CHALLENGES —
a - According to the text on symmetry generators, what is a plane combined with a center equivalent to?
b - From the text on symmetry generators, transcribe the passage that begins with the words "For example, m110" and ends with "perpendicular to it.".

For example, m110 can be simply written as a horizontal plane perpendicular to the z axis. Or more generally it can be indicated as a plane m. This generates a sort of confusion for which sometimes differently written generator groups actually are the same.
Moreover, it must be considered that each set of generators constitutes a base that can be changed to make it more suitable for the purpose. For example, a plane + center equals an axis 2 orthogonal to the plane, so for a class with symmetry center, it is possible to adopt as a generator instead of a plane m an axis 2 perpendicular to it.
So before proceeding, since I will use the symbols 3, 4, 2, m, c, to avoid confusion, it is good to define exactly what is meant by 3, 4, 2, m, c.
3: always means an A3 rotation symmetry, that is, a ternary axis, without specifying the direction;
2: always means an A2 rotation symmetry, without specifying the direction, horizontal or oblique vertical;
So too m.
m: always means a plane of symmetry, without specifying the position;
c: always means a property related to a symmetry with respect to a center. In almost all cases it coincides with the ‘center’ property, but in some cases this is not the case. In particular, these are the 'improper axes' 4 and 6, and classes 222, 432 and 622;
4: bit 4 is for me at the moment the most ambiguous. It can mean the intervention of an A4 symmetry, either because it is present physically or because it can mathematically generate other symmetries such as the axis 3 (111) passing through the vertices of a cube. Its meaning in the last classes 34000 etc. remains ambiguous.
Summing up, at the moment, to be cautious, I do not name the bit as ‘symmetries’ but ‘operations’.

GIVEN INFORMATION —
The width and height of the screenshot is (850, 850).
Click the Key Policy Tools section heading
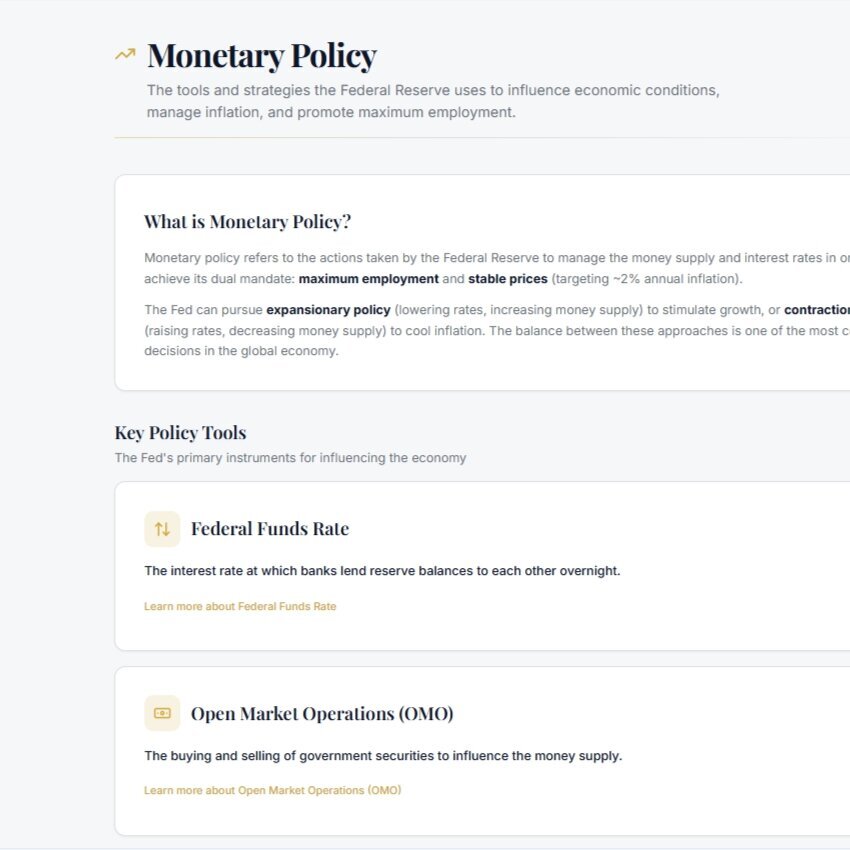coord(181,433)
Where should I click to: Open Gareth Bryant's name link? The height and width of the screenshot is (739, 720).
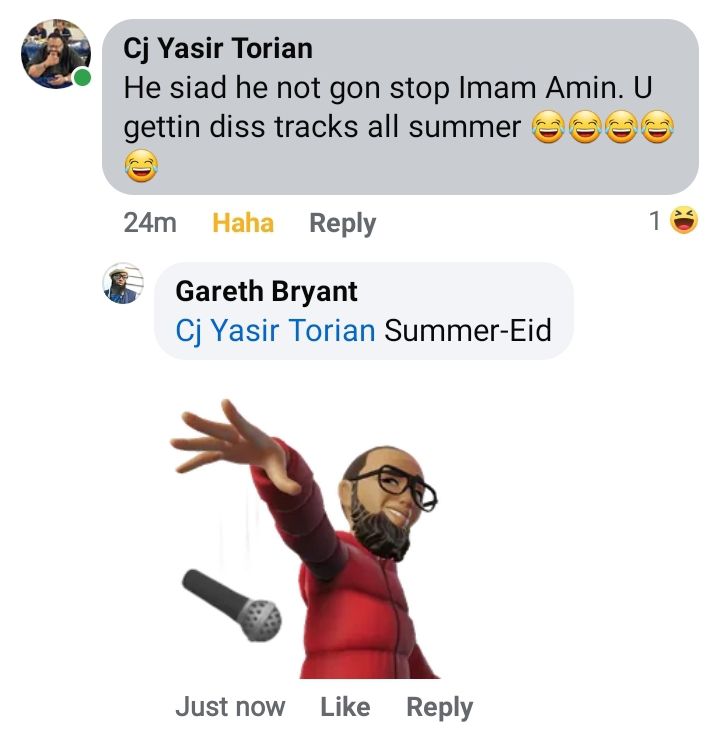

RESULTS FOR EACH TASK —
a - An axis 2 orthogonal to the plane.

b -
For example, m110 can be simply written as a horizontal plane perpendicular to the z axis. Or more generally it can be indicated as a plane m. This generates a sort of confusion for which sometimes differently written generator groups actually are the same.
Moreover, it must be considered that each set of generators constitutes a base that can be changed to make it more suitable for the purpose. For example, a plane + center equals an axis 2 orthogonal to the plane, so for a class with symmetry center, it is possible to adopt as a generator instead of a plane m an axis 2 perpendicular to it.